SOURCE DOCUMENT »
----
Integrating real-life experience with academic work was a natural step for Kull, aged 56. Born in California, he’s worked as a logger on Vancouver Island and as a scuba diving instructor in the Caribbean. After losing his leg in a motorcycle accident, Kull entered university for the first time at the age of 40.

Kull’s year on the Chilean island, 2,700 kilometres south of Santiago, was his longest retreat from civilization, but not his first. He spent several months alone in B.C.’s Chilcotin region when he was 28, and headed into the wilderness of Northern Quebec after finishing his undergraduate degree at McGill.

The location Kull chose to undertake his PhD research was so remote that he didn’t see any planes or boats for 12 months, except once when the Chilean National Parks Service came to check on him. His only companions were “birds, dolphins, trees, the rain, the sea, the sky” and an epileptic kitten that the Parks Service suggested he bring along to test for bad shellfish. Kull quickly became too attached to the cat to feed it anything but the same fish he ate.
----
GIVEN INFORMATION »

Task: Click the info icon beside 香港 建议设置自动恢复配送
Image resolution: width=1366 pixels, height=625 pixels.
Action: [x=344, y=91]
----
YOUR OBJECTIVE »
Copy word for word the part of the passage about Kull that runs from "Kull’s year on" to "fish he ate.".

ANSWER TO THE EXERCISE »
Kull’s year on the Chilean island, 2,700 kilometres south of Santiago, was his longest retreat from civilization, but not his first. He spent several months alone in B.C.’s Chilcotin region when he was 28, and headed into the wilderness of Northern Quebec after finishing his undergraduate degree at McGill.

The location Kull chose to undertake his PhD research was so remote that he didn’t see any planes or boats for 12 months, except once when the Chilean National Parks Service came to check on him. His only companions were “birds, dolphins, trees, the rain, the sea, the sky” and an epileptic kitten that the Parks Service suggested he bring along to test for bad shellfish. Kull quickly became too attached to the cat to feed it anything but the same fish he ate.